Duet is one way to do this. Every workspace gives you a private cloud server with all four model providers available in the same picker, shared file storage, persistent memory across conversations, cron scheduling, and the ability to host apps your AI builds for you. You can ask Grok to monitor X for competitor news every morning, hand the summary to Claude to draft a response, and have GPT-5.5 deploy a dashboard — all in one workspace, all running while your laptop is closed.

The point isn't the tool. The point is that "use the best model per task" only works if the cost of switching between models is near zero.

Common mistakes when picking AI models

A few patterns that cost businesses time and money:

  • Defaulting to one model out of habit. If you've used ChatGPT for two years, you'll instinctively send everything to GPT — even tasks where Claude or Gemini would be better. Fight the default.
  • Picking by hype instead of fit. Every model launch claims to be "the best." Benchmarks shift weekly. What matters is which model is best at your task today.
  • Ignoring context limits. Pasting a 200-page document into a model with a 32K context window means most of your document was silently discarded. Check the limit.
  • Treating cost as a tiebreaker too early. A model that's 20% cheaper but produces output you have to rewrite costs more, not less. Quality first, cost second.
  • Not testing in parallel. For any task you do repeatedly (weekly reports, sales emails, content drafts), run the same prompt through all four models once. Pick the winner. Use that one going forward for that task.

What's next

The four-model landscape will keep shifting. Expect:

  • More specialized models for specific verticals (legal AI, medical AI, coding AI).
  • Smaller, faster open-source models that are good enough for most tasks at near-zero cost.
  • Routing becoming an invisible layer — you'll stop picking models and start picking tasks.

In the meantime, the operators who get the most out of AI right now are the ones who treat the model picker like a tool rack, not a single hammer.

Frequently Asked Questions

Which AI model is best for small business owners?

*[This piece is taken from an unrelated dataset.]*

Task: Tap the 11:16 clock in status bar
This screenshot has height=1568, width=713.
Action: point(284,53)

For most small business owners, Claude is the best default for writing and customer-facing work, and GPT-5.5 is the best default for everything else. Add Gemini if you work in long documents or Google Workspace, and add Grok if you need real-time market or social listening. Most businesses get the highest leverage from running at least two models, not one.

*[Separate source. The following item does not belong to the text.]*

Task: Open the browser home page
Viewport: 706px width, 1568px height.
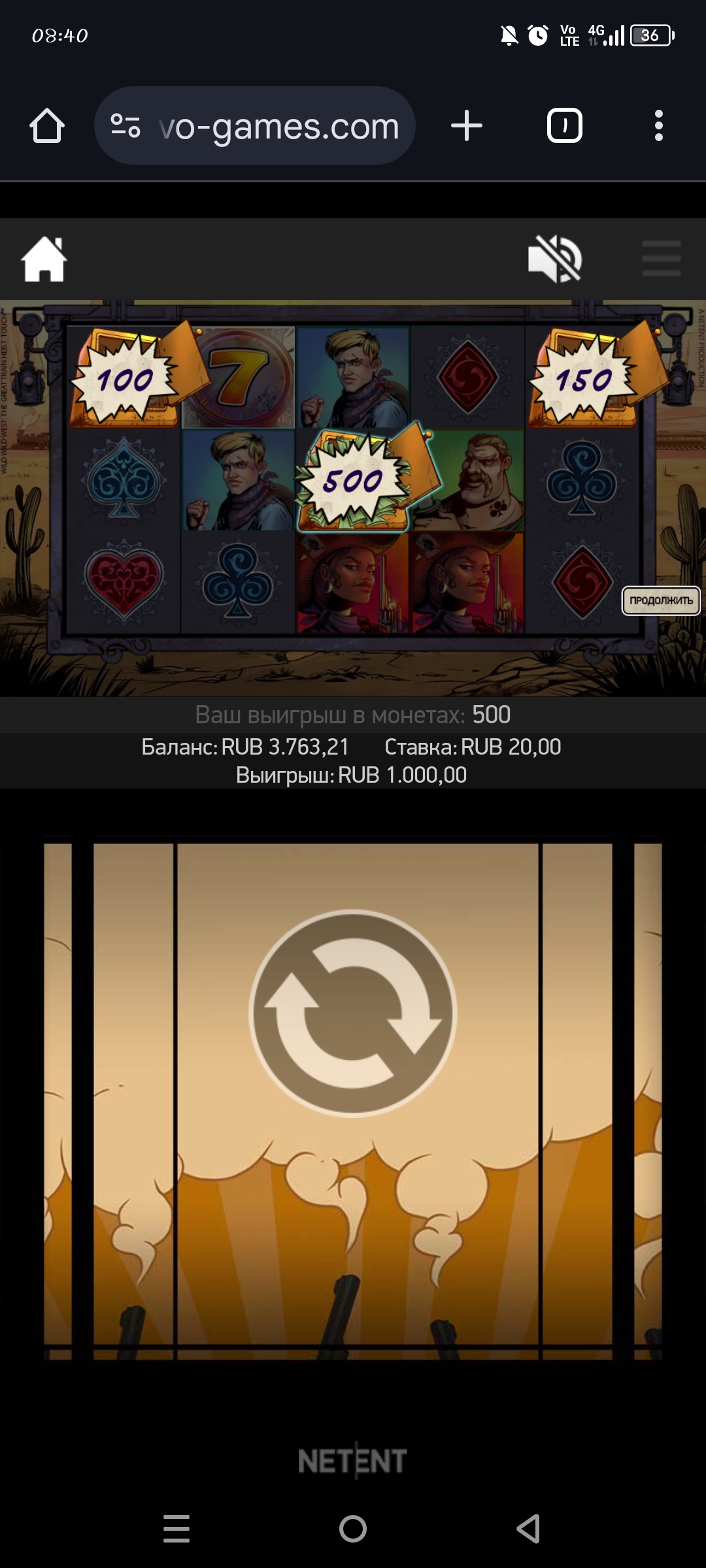Action: coord(47,125)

Can I use Claude, GPT, Gemini, and Grok all at once?

Yes. You can either subscribe to each provider directly (about $100/month total across four plans) or use a unified workspace that gives you access to all four on a single credit balance with shared memory and files. The unified approach is significantly less friction if you switch between models often.

Is Grok better than ChatGPT for business?

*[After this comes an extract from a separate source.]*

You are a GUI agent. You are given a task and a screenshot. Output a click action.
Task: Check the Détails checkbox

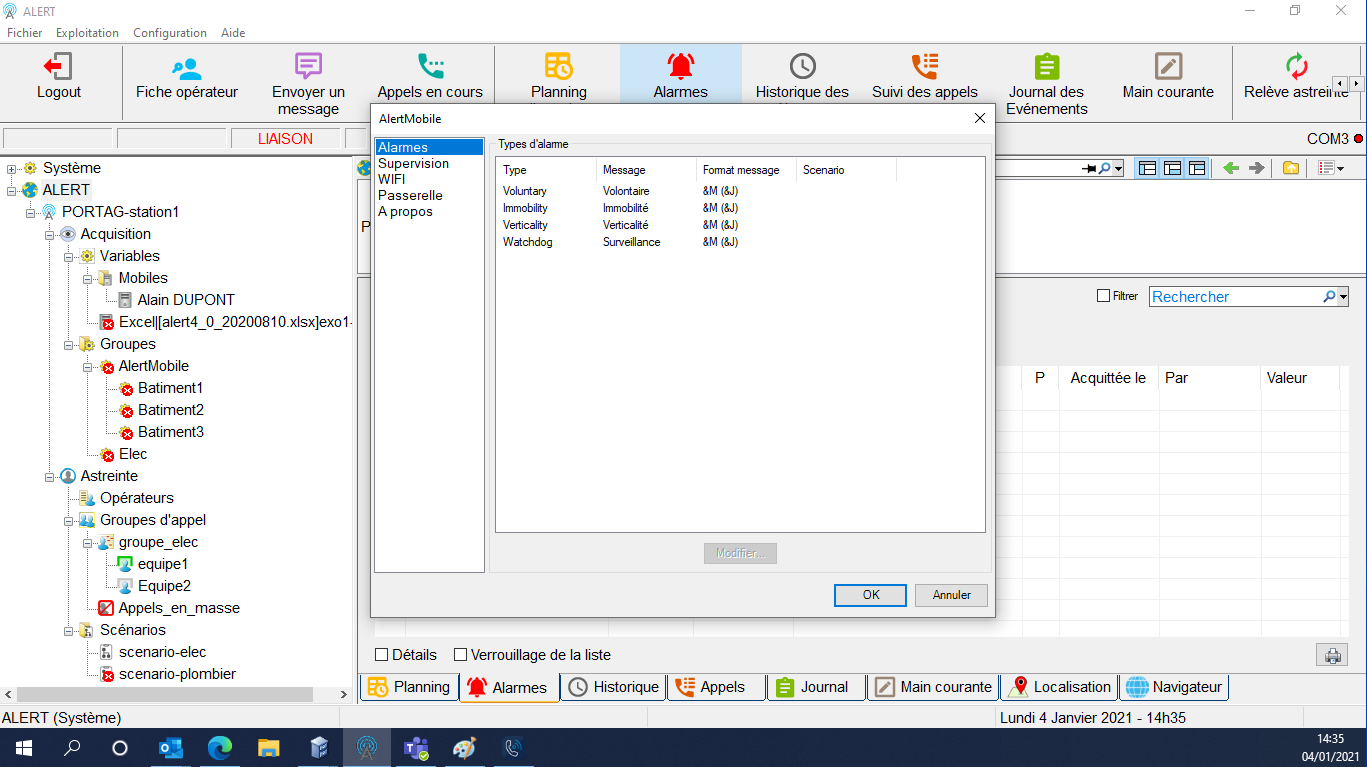coord(381,655)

Grok is better than GPT-5.5 only for real-time tasks — news monitoring, current-events research, and pulling live data from X. For everything else (writing, code, general business tasks, agents), GPT-5.5 is more capable. Grok is best treated as a specialist tool alongside one of the other three models, not a replacement.

Which AI model has the largest context window?

Gemini currently has the largest context window at 2 million tokens, roughly 1,500 pages of text. Claude offers 200K tokens (about 500 pages), GPT-5.5 offers 272K (about 600 pages), and Grok offers around 128K. If your tasks involve reading long contracts, full research reports, or large datasets, Gemini's context window is a meaningful advantage.

How much should a small business spend on AI per month?

A reasonable starting budget is $50–150/month for a single operator doing daily AI-assisted work. This covers either consumer subscriptions across two to four providers, or a credit-based workspace with usage across all providers. Businesses that run AI 24/7 for monitoring, outreach, or background processing typically spend $200–500/month and see strong ROI from automation.

Do I need to know how to code to use multiple AI models?

No. Most multi-model workflows now work through chat — pick the model from a dropdown, type your task, get the answer. Tools like Duet, OpenAI's GPTs, and Claude Projects let non-technical users build multi-step workflows without writing code. The only place coding still matters is if you want to programmatically route hundreds of tasks per day, which most businesses don't need.

Will one AI model eventually be best at everything?

Unlikely in the next two to three years. The four major model families are now optimized for different goals — Anthropic for safety and writing, OpenAI for agents and tools, Google for context and integration, xAI for real-time data. As long as the providers compete on different dimensions, the right strategy is to use the best one per task rather than waiting for a single winner.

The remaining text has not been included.